Nur leere Versprechungen?
Der Deutsche Kinderschutzbund sieht in einem generellen Social-Media-Verbot für Jugendliche unter 16 Jahren keine Lösung für anhaltende Probleme im Netz. „Es ist an der Zeit, bestehende Gesetze durchzusetzen, bevor man Jugendliche pauschal auszuschließen versucht“, betonte Sabine Andresen, Präsidentin des Kinderschutzbundes, im Gespräch mit der „Rheinischen Post“.
Risiken bleiben bestehen
Ein Verbot nämlich reduziere die komplexen Risiken, denen Kinder und Jugendliche im Netz ausgesetzt sind, nicht. Andresen ist überzeugt: „Jugendliche werden Wege finden, die Systeme zu umgehen, sie werden andere Plattformen finden, um sich zu begegnen und auszutauschen.“
Plattformen in der Verantwortung
Das Problem liege vielmehr in der mangelnden Umsetzung vorhandener Schutzmaßnahmen.
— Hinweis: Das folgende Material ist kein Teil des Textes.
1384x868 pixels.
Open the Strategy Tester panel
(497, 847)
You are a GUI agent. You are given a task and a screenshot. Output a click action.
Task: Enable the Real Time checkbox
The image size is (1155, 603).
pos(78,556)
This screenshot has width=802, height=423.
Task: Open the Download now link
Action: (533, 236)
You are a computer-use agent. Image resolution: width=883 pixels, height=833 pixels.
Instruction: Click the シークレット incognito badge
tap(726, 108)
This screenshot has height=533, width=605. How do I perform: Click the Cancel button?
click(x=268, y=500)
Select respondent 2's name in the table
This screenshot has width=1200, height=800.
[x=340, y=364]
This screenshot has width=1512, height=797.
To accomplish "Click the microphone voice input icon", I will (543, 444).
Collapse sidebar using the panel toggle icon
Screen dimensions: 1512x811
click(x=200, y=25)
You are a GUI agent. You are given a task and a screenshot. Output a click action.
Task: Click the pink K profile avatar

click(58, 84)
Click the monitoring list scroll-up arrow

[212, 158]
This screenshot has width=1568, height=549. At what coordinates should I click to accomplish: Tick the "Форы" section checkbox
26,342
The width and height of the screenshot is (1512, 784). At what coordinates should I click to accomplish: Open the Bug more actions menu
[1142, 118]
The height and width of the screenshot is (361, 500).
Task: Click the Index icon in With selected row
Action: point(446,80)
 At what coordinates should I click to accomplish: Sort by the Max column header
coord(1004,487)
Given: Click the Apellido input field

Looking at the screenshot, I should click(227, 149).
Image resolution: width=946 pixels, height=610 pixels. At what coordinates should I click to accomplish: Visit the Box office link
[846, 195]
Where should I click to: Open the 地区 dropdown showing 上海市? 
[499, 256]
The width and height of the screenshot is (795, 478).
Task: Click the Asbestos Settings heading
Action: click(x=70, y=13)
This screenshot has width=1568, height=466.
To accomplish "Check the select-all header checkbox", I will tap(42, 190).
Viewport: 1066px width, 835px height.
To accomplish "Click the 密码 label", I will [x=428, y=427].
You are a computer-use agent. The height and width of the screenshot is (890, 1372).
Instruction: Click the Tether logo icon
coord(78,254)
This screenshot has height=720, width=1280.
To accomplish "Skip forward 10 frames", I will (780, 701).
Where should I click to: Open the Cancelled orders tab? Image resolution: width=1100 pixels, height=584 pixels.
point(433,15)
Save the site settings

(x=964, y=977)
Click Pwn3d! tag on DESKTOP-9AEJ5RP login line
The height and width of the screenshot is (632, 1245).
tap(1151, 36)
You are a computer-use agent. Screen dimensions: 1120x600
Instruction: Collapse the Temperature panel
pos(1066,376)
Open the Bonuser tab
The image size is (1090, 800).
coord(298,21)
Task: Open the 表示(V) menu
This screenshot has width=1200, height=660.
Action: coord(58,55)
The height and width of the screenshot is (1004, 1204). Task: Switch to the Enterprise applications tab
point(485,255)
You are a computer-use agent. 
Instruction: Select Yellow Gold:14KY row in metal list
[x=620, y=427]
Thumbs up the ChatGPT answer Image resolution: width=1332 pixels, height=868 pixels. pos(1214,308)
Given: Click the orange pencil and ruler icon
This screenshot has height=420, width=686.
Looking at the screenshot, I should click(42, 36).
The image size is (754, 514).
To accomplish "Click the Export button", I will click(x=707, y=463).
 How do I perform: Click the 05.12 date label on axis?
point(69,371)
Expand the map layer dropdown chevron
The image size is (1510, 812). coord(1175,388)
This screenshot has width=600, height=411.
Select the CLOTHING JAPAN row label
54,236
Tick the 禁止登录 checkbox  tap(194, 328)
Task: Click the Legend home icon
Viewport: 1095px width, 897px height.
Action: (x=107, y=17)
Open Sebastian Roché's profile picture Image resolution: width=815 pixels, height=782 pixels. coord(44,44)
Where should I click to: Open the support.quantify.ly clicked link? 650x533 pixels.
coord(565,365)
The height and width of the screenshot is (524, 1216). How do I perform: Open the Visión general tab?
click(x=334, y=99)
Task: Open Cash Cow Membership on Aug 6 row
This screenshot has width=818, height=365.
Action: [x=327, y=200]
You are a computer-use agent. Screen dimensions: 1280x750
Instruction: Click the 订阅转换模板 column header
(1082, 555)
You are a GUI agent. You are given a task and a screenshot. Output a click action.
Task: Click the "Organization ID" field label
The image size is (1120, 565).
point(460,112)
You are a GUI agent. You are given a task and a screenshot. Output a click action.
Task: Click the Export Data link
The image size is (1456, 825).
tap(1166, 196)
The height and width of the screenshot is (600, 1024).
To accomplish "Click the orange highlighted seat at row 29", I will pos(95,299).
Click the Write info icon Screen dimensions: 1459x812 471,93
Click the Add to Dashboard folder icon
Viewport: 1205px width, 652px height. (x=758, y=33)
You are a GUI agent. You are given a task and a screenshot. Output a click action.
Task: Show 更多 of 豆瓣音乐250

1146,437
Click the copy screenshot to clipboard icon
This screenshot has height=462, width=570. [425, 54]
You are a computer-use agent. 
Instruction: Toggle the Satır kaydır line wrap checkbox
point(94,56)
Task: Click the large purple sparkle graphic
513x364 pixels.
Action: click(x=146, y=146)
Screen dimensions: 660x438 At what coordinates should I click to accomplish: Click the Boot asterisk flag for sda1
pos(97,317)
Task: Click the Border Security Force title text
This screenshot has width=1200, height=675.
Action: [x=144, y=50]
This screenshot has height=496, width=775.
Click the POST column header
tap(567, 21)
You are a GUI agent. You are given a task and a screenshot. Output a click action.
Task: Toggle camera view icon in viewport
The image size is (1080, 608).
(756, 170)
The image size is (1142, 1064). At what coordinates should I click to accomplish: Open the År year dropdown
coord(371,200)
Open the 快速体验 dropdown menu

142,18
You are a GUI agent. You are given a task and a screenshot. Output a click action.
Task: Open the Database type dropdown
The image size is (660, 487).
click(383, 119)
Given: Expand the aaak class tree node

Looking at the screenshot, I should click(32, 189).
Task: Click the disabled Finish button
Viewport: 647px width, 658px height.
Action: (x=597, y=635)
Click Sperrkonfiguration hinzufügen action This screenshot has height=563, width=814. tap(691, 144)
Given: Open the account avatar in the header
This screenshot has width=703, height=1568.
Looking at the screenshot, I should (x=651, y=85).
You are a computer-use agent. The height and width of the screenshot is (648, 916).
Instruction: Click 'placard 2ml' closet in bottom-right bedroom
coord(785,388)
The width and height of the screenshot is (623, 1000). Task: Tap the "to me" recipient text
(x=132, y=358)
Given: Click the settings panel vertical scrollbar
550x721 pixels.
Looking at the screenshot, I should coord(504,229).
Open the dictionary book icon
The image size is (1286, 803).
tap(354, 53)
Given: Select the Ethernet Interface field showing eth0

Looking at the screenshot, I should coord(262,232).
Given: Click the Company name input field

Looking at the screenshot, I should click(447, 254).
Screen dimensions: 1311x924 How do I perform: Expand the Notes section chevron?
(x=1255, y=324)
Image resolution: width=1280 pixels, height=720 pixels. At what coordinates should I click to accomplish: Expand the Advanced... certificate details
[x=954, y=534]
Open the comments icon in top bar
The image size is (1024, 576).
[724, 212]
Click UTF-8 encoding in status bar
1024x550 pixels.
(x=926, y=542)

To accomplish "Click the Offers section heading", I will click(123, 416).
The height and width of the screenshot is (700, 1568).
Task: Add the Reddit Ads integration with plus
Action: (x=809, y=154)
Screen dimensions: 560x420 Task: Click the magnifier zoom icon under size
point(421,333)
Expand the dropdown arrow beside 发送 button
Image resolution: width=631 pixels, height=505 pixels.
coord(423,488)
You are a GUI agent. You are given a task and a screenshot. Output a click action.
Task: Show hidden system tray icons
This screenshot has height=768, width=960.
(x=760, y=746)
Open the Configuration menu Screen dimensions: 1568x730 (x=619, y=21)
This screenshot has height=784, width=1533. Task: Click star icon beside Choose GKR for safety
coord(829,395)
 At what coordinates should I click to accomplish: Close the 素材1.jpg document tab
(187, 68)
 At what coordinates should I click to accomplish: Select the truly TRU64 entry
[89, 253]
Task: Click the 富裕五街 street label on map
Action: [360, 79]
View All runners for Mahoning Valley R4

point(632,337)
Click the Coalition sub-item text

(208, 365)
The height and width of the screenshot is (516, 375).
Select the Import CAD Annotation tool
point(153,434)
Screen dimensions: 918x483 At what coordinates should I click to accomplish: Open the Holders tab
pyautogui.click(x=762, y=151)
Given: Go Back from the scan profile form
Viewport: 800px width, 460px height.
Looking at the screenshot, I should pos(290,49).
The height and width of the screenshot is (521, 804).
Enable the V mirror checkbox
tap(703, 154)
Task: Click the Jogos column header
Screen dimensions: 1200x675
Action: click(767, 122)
Konzepte wie eine gestaffelte Freischaltung von Funktionen je nach Alter oder niedrigschwellige Meldesysteme für problematische Inhalte würden von den Plattformen „schlicht nicht umgesetzt“, kritisierte Andresen. Sie fordert daher eine stärkere Einbeziehung der Betreiber in die Verantwortung. „Ohne sichere Systeme zur Altersfeststellung ist ein Verbot nicht mehr als ein Freifahrtschein für Plattform-Betreiber, alle Bemühungen um den Kinder- und Jugendschutz einzustellen“, so die Präsidentin.